26 November 2018 | News
Under the terms of the agreement, REGENXBIO has granted Rocket an exclusive, worldwide license, with rights to sublicense, to REGENXBIO's NAV AAV9 vector for the development and commercialization of gene therapy treatments for Danon disease.
REGENXBIO Inc, a leading clinical-stage biotechnology company seeking to improve lives through the curative potential of gene therapy based on its proprietary NAV Technology Platform, and Rocket Pharma, Inc, a leading U.S.-based multi-platform gene therapy company has announced an exclusive, worldwide license agreement for Rocket to develop and commercialize gene therapy treatments for Danon disease using REGENXBIO's NAV AAV9 vector, as well as exclusive options for two additional NAV AAV vectors for the treatment of Danon disease.
Under the terms of the agreement, REGENXBIO has granted Rocket an exclusive, worldwide license, with rights to sublicense, to REGENXBIO's NAV AAV9 vector for the development and commercialization of gene therapy treatments for Danon disease. REGENXBIO has also granted Rocket exclusive options to two additional undisclosed NAV AAV vectors for the treatment of Danon disease for up to four years. In return for these rights, REGENXBIO will receive a $7 million upfront payment, ongoing fees, milestone payments and high-single to low-double digit royalties on net sales of products incorporating the licensed intellectual property.

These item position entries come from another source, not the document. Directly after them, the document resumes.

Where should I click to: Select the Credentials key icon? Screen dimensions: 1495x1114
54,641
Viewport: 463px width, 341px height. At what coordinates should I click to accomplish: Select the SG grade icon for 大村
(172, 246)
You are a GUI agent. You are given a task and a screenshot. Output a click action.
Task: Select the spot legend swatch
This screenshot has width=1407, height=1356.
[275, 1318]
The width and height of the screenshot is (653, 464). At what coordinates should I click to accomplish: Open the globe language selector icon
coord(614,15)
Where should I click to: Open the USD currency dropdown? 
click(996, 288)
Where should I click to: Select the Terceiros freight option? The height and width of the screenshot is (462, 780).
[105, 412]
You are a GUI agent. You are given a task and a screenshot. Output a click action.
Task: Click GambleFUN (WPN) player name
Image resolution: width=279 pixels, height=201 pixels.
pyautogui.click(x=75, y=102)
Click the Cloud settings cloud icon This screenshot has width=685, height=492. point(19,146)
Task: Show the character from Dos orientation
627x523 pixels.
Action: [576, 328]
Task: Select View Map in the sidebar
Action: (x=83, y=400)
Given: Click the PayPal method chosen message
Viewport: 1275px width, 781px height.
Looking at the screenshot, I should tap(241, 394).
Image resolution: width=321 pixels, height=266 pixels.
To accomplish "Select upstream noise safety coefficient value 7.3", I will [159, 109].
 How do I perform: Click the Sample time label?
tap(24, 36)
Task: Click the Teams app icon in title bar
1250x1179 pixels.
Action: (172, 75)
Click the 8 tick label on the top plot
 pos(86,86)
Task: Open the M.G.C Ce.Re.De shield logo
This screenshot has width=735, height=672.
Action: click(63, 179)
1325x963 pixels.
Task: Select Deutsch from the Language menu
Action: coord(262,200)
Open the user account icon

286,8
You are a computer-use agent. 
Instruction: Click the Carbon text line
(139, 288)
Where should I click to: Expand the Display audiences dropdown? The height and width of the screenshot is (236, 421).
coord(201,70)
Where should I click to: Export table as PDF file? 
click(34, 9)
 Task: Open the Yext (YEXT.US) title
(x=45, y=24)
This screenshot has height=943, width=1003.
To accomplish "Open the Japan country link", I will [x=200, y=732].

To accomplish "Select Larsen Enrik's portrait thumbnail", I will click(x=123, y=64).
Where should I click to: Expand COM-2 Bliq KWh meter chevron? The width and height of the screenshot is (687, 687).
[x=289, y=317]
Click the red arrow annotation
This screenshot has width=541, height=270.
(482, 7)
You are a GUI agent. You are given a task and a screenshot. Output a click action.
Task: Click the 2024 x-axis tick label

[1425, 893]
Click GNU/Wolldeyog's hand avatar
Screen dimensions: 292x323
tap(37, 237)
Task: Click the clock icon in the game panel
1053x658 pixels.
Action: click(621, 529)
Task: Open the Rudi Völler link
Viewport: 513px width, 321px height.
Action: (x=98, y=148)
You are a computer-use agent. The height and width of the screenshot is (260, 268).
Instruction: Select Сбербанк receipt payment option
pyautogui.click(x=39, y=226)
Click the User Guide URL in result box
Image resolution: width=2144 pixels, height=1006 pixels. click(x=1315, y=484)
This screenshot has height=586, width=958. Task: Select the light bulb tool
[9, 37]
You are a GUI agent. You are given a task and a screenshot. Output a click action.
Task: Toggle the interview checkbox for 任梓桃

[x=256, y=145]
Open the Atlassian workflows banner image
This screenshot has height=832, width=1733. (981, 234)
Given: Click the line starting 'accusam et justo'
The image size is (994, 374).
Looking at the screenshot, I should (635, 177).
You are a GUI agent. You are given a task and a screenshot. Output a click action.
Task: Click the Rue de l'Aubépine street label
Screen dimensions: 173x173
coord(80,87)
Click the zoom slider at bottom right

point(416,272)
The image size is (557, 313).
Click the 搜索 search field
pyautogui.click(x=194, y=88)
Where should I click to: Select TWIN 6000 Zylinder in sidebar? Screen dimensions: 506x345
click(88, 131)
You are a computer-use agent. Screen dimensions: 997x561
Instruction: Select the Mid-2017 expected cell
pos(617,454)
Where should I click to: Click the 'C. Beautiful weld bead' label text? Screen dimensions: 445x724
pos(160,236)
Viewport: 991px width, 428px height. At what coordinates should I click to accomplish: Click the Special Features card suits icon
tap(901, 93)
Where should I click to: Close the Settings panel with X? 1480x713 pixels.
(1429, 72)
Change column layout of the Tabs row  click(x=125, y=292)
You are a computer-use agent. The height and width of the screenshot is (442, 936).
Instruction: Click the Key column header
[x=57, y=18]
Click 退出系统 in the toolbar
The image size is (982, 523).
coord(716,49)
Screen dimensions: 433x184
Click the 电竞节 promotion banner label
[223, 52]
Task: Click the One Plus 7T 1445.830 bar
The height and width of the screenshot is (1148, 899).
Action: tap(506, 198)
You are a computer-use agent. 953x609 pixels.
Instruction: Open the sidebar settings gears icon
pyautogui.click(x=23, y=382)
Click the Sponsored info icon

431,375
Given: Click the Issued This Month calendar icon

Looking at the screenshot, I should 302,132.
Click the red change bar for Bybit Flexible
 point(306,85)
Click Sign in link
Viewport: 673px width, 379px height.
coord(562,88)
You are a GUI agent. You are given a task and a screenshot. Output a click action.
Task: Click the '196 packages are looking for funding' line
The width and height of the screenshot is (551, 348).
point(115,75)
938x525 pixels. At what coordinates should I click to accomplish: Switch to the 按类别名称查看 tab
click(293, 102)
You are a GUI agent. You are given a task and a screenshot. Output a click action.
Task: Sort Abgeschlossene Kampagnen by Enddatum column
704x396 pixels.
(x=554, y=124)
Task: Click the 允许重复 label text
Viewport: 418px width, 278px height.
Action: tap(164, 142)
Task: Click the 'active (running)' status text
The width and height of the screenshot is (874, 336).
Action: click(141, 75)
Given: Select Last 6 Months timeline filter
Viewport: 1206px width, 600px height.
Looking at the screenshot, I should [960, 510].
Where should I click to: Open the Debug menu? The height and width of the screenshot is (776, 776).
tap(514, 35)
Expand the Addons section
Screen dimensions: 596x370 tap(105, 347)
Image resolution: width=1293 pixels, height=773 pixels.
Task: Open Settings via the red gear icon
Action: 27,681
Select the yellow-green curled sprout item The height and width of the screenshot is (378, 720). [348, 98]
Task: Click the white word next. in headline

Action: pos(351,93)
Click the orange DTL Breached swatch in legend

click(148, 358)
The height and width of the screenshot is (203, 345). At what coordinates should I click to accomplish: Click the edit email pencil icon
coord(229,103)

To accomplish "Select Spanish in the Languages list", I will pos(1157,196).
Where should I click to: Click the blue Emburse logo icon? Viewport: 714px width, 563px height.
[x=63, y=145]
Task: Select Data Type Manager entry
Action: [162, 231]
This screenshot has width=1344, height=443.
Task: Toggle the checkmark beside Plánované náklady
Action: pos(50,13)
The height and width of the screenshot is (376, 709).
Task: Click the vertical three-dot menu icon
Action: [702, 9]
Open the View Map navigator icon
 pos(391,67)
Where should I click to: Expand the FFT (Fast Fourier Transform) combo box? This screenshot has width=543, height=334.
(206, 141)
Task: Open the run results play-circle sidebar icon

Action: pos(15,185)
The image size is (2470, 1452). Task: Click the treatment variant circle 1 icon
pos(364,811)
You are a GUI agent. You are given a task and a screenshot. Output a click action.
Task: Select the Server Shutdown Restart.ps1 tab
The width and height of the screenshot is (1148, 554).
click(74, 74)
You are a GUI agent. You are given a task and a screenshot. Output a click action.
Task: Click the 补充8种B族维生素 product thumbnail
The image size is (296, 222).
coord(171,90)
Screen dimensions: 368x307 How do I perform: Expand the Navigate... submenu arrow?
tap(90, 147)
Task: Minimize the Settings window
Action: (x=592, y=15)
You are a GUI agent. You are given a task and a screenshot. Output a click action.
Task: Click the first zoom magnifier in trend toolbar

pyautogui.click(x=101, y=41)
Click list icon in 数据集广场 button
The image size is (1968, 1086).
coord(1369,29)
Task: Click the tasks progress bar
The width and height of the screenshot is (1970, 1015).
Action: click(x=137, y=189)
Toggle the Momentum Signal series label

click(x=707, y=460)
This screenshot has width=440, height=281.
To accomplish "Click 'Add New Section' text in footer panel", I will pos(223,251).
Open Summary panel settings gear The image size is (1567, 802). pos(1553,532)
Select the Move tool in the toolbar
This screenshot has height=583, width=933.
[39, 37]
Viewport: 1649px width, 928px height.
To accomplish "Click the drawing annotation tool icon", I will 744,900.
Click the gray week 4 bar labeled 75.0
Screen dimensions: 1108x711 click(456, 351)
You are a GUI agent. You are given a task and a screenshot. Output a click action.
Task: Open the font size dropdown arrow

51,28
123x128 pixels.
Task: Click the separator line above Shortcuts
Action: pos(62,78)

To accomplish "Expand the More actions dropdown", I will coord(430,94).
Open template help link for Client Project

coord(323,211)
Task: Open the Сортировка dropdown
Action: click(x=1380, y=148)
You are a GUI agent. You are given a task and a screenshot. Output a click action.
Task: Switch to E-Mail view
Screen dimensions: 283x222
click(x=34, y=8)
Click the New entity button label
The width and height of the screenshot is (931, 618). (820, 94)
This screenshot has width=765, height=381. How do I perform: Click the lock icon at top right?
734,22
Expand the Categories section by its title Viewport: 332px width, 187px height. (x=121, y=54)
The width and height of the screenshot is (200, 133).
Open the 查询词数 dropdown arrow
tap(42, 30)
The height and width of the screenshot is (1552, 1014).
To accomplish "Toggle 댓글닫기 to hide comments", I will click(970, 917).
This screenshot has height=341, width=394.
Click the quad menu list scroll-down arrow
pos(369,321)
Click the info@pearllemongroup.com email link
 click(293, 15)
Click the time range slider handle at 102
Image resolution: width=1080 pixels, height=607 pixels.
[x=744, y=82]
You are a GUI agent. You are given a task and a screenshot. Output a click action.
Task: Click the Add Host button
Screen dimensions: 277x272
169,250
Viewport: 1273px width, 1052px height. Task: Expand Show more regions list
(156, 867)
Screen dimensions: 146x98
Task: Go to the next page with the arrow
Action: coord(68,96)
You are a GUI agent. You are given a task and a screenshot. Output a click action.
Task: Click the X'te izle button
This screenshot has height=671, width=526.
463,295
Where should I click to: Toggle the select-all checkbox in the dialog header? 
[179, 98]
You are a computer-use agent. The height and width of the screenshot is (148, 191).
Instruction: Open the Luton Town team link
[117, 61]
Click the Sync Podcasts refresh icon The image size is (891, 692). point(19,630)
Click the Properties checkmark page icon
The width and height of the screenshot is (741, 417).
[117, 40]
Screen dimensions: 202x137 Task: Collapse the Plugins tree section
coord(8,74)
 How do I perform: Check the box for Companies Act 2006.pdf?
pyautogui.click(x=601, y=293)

"This license agreement provides further validation of the potential for the diverse application of our NAV Technology Platform for the treatment of severe diseases with high unmet medical," said Kenneth T. Mills, President and Chief Executive Officer of REGENXBIO. "We are pleased to initiate our partnership with Rocket, an emerging leader in gene therapy for rare diseases, via development of a gene therapy treatment for Danon disease."
"Rocket is delighted to partner with REGENXBIO to advance our first gene therapy product derived from the NAV Technology Platform, reinforcing the potential of our disease-focused, multi-platform development approach allowing for the potential first-mover advantage without being limited by vector type," said Gaurav Shah, M.D., Chief Executive Officer and President of Rocket. "Danon disease represents a significant area of unmet medical need as no specific therapies are available for the patients and families suffering from the disease. We believe the well-understood disease biology and severe patient need makes Danon disease an ideal target for gene therapy and we expect to enter the clinic next year."
Danon disease is a rare neuromuscular and cardiovascular disease characterized by profound cardiomyopathy, skeletal myopathies, and mild cognitive impairment. It is estimated to have a prevalence of 15,000 to 30,000 patients in the U.S. and the European Union. Danon disease is caused by mutations in the gene encoding lysosome-associated membrane protein 2 (LAMP-2), an important mediator of autophagy. The LAMP-2 protein has three distinct variants generated by alternative splicing: LAMP-2A, LAMP 2B and LAMP-2C. Mutations resulting in LAMP-2B dysfunction are associated with severe cardiac disease features. The disease is often fatal in patients in the second or third decade of life due to progressive heart failure unless treated with a cardiac transplantation, which is nonetheless not considered curative. There are no specific therapies available for the treatment of Danon disease.